TASK BRIEF: Every entry needs to be written out again exactly.

[Saved data entries]

•••

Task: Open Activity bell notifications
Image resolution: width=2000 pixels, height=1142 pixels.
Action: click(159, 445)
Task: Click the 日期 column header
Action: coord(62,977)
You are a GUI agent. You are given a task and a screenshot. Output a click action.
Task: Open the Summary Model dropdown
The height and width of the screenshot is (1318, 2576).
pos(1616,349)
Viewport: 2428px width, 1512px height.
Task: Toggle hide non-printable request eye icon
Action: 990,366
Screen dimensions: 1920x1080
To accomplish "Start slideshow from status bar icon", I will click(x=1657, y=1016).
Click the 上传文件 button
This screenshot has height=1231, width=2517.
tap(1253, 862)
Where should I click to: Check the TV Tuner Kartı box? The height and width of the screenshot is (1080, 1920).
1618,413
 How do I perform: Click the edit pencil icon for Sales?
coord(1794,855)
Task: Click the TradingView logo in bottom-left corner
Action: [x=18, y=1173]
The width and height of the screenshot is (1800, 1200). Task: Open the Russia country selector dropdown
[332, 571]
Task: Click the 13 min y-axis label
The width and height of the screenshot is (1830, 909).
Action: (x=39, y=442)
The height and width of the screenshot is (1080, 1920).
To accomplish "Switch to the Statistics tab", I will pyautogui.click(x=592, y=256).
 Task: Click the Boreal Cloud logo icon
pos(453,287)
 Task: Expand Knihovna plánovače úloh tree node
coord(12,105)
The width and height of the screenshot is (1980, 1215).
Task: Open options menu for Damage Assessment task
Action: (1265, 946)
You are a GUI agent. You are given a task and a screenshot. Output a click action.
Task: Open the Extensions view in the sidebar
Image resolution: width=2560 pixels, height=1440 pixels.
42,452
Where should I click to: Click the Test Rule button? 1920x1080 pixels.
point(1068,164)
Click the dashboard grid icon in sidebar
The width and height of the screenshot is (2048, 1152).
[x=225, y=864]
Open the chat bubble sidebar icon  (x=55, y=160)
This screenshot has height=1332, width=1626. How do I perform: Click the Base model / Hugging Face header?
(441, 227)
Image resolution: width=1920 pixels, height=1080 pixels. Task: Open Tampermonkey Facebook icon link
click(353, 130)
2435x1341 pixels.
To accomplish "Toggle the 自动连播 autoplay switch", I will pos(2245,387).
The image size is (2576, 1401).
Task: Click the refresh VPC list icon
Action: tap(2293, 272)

•••

ANSWER TO THIS TASK:
Task: Open Activity bell notifications
Image resolution: width=2000 pixels, height=1142 pixels.
Action: click(159, 445)
Task: Click the 日期 column header
Action: coord(62,977)
You are a GUI agent. You are given a task and a screenshot. Output a click action.
Task: Open the Summary Model dropdown
The height and width of the screenshot is (1318, 2576).
pos(1616,349)
Viewport: 2428px width, 1512px height.
Task: Toggle hide non-printable request eye icon
Action: 990,366
Screen dimensions: 1920x1080
To accomplish "Start slideshow from status bar icon", I will click(x=1657, y=1016).
Click the 上传文件 button
This screenshot has height=1231, width=2517.
tap(1253, 862)
Where should I click to: Check the TV Tuner Kartı box? The height and width of the screenshot is (1080, 1920).
1618,413
 How do I perform: Click the edit pencil icon for Sales?
coord(1794,855)
Task: Click the TradingView logo in bottom-left corner
Action: [x=18, y=1173]
The width and height of the screenshot is (1800, 1200). Task: Open the Russia country selector dropdown
[332, 571]
Task: Click the 13 min y-axis label
The width and height of the screenshot is (1830, 909).
Action: (x=39, y=442)
The height and width of the screenshot is (1080, 1920).
To accomplish "Switch to the Statistics tab", I will pyautogui.click(x=592, y=256).
 Task: Click the Boreal Cloud logo icon
pos(453,287)
 Task: Expand Knihovna plánovače úloh tree node
coord(12,105)
The width and height of the screenshot is (1980, 1215).
Task: Open options menu for Damage Assessment task
Action: (1265, 946)
You are a GUI agent. You are given a task and a screenshot. Output a click action.
Task: Open the Extensions view in the sidebar
Image resolution: width=2560 pixels, height=1440 pixels.
42,452
Where should I click to: Click the Test Rule button? 1920x1080 pixels.
point(1068,164)
Click the dashboard grid icon in sidebar
The width and height of the screenshot is (2048, 1152).
[x=225, y=864]
Open the chat bubble sidebar icon  (x=55, y=160)
This screenshot has height=1332, width=1626. How do I perform: Click the Base model / Hugging Face header?
(441, 227)
Image resolution: width=1920 pixels, height=1080 pixels. Task: Open Tampermonkey Facebook icon link
click(353, 130)
2435x1341 pixels.
To accomplish "Toggle the 自动连播 autoplay switch", I will pos(2245,387).
The image size is (2576, 1401).
Task: Click the refresh VPC list icon
Action: tap(2293, 272)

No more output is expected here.